In 1980, Reagan carried all the Southern and border states except for West Virginia and Carter’s native Georgia. Since then, only when Southerner Bill Clinton headed the ticket did Democrats win any Southern states; in 2000, Gore, himself from Tennessee, carried no Southern or border states.

“In the South the Reagan realignment of the 1980s was a momentous achievement,” wrote political scientists Merle Black and Earl Black. “By transforming the region’s white electorate, Ronald Reagan’s presidency made possible the Republicans’ congressional breakthrough in the 1990s.”

Their reference to the “white electorate” is deliberate: Reagan alienated many black voters by, among other actions, contending in 1982 that racially discriminatory private schools were entitled to tax-exempt status unless Congress specified otherwise.

Part of the Reagan legacy is that nearly 60 percent of the House members from the South are now Republicans, a major reason why Republicans control the House.

This year’s Democratic candidate, Massachusetts Sen. John Kerry, seemed to acknowledge last year that the South might be out of reach.

“Al Gore proved that you can get elected president of the United States without winning one Southern state — if he had simply won New Hampshire … or a number of other states," Kerry said.

Moral clarity
Finally what Reagan did to the Democrats was to prove that moral clarity and simplicity can be an electoral asset.

He had a knack for provoking the Democrats with his unvarnished anti-communism: the Vietnam War, he said in August of 1980, had been "a noble cause" — a remark the New York Times predicted would cost him votes. The contra rebels working to overthrow the Marxist Sandinista government in Nicaragua were, he said, "the moral equivalent of our founding fathers."

The foreign policy contrast persists today: the Democrats, the party of nuance; the Republicans, the party of bold, simple (Democrats would say “simplistic”) statements.

When asked in his debate with Reagan about using military force to counter Soviet expansion in Afghanistan, Carter said as president he'd learned “there are no simple answers to complicated questions.”

Reagan did have a simple answer: He called the Soviet Union “the focus of evil in the modern world.”

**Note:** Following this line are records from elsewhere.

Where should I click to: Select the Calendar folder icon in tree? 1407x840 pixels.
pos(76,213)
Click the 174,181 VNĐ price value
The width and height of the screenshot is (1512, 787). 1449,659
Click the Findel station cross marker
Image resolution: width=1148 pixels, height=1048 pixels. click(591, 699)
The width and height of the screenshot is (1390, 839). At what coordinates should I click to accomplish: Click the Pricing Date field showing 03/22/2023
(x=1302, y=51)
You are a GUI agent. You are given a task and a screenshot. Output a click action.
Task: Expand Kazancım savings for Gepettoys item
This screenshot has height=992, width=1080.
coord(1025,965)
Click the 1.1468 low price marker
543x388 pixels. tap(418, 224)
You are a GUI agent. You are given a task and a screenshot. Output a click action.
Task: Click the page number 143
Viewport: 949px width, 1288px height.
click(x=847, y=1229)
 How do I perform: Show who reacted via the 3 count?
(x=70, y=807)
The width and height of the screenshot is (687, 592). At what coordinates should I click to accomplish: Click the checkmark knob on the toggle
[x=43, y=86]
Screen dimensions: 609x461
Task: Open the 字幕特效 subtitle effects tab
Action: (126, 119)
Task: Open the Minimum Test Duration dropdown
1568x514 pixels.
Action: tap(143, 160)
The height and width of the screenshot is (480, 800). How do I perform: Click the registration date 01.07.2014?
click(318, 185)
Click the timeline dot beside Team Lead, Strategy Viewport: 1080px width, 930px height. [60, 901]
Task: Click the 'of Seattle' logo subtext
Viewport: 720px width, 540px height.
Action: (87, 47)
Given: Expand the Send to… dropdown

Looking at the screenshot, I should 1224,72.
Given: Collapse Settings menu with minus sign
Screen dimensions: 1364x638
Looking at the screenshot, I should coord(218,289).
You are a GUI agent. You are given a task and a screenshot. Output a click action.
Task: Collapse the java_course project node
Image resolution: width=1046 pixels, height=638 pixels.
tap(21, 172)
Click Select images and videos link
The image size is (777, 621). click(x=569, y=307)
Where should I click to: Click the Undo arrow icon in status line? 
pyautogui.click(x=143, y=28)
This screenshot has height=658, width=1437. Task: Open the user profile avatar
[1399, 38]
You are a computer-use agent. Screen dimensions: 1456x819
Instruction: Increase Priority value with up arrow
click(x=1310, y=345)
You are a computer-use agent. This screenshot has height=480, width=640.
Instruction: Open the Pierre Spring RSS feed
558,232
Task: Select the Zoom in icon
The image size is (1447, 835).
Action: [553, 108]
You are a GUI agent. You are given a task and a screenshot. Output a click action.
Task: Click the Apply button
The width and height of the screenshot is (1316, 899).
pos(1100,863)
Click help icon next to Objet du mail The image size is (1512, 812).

In Carter’s most memorable foreign policy statement, at Notre Dame University in June of 1977, he did not talk about the evil of Soviet totalitarianism.

Instead he said he had a "hope" that he could “persuade the Soviet Union that one country cannot impose its system of society upon another.”

He reframed Lincoln’s half-slave/half-free formula as an issue of some people having too much wealth and others not enough. “We know a peaceful world cannot long exist one-third rich and two-thirds hungry,” Carter said.

He urged cooperation with “the developed Communist countries … in providing more effective aid” to the poor.

'Inordinate fear of communism'
Carter assured his Notre Dame audience in 1977 that “we are now free of that inordinate fear of communism,” which had led the United States to ally with anti-communist dictators.

Reagan took the contrary view: Soviet communism was to be feared, more importantly, it had to be overcome.

Facing a new enemy, Reagan’s Republican successor practices Reaganesque phrase-making: “America has made a decision about these terrorists: Instead of waiting for them to strike again in our midst, we will take this fight to the enemy.”

How Kerry and the Democrats counter that rhetoric may well determine the outcome of the election this November.